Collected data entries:
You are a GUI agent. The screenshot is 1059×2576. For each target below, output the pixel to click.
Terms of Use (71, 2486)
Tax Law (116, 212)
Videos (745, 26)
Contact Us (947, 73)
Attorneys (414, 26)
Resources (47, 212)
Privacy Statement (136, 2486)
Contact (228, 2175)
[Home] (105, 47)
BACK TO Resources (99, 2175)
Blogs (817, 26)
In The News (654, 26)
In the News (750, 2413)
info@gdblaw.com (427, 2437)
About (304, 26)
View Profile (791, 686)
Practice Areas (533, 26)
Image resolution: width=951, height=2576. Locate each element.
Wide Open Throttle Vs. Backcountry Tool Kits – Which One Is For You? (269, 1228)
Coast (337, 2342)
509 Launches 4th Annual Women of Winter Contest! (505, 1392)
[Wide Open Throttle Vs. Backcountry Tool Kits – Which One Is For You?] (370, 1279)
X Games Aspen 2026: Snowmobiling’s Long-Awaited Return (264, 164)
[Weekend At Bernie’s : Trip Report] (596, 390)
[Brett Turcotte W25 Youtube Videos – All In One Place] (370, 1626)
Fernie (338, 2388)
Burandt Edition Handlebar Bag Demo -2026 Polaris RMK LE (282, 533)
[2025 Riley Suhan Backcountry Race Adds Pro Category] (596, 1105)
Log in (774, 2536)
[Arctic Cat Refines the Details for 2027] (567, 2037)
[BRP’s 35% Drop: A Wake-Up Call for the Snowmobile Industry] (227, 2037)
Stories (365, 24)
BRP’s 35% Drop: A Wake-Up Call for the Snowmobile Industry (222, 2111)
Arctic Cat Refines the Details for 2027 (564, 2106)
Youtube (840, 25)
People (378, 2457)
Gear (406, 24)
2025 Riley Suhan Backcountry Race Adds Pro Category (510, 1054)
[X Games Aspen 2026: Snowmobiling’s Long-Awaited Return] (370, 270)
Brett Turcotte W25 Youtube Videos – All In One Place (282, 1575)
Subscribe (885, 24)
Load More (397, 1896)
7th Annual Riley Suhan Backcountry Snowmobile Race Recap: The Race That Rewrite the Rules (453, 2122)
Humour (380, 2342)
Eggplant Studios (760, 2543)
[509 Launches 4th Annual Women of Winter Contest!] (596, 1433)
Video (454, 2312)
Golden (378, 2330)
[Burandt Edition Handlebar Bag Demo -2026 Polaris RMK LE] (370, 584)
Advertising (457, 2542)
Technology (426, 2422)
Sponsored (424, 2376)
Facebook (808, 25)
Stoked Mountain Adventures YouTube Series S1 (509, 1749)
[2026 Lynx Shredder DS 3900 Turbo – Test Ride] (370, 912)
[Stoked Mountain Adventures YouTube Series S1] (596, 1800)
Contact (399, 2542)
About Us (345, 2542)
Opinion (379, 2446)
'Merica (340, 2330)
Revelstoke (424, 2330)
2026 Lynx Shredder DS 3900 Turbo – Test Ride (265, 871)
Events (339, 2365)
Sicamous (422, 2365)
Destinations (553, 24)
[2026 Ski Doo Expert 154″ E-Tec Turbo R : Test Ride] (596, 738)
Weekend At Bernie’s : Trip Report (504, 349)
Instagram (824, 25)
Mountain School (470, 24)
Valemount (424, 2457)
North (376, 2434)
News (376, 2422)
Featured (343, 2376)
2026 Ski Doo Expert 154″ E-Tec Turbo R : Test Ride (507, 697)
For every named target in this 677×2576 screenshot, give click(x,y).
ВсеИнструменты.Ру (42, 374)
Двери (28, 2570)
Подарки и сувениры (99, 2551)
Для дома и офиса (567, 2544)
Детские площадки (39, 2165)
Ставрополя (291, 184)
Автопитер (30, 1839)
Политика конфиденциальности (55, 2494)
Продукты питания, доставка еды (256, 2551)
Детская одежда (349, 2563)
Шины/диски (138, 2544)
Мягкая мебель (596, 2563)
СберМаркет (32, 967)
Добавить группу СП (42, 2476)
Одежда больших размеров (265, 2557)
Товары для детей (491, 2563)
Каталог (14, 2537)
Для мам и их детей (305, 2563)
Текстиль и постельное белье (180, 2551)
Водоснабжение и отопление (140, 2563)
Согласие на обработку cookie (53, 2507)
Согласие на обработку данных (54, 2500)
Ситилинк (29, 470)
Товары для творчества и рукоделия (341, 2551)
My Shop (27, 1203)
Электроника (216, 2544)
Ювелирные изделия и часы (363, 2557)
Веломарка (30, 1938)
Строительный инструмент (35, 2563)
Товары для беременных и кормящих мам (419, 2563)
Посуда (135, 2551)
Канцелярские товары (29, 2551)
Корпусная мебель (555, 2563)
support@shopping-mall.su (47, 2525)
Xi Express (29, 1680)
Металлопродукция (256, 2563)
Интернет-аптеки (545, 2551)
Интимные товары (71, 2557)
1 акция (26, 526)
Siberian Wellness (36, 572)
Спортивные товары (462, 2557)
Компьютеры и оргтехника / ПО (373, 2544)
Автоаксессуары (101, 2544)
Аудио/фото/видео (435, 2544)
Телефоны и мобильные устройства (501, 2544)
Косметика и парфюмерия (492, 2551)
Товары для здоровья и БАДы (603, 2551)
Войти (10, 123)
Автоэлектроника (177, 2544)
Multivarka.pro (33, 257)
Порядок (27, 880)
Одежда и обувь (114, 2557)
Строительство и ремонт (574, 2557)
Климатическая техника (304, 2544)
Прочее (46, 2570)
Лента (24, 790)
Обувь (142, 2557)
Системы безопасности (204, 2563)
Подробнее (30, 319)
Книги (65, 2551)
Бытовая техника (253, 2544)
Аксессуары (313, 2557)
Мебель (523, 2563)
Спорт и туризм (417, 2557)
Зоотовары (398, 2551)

→ **Exercise description**
Look through the entries above, find each line containing "Snowmobiling", and copy it.

→ **Reply**
X Games Aspen 2026: Snowmobiling’s Long-Awaited Return (264, 164)
[X Games Aspen 2026: Snowmobiling’s Long-Awaited Return] (370, 270)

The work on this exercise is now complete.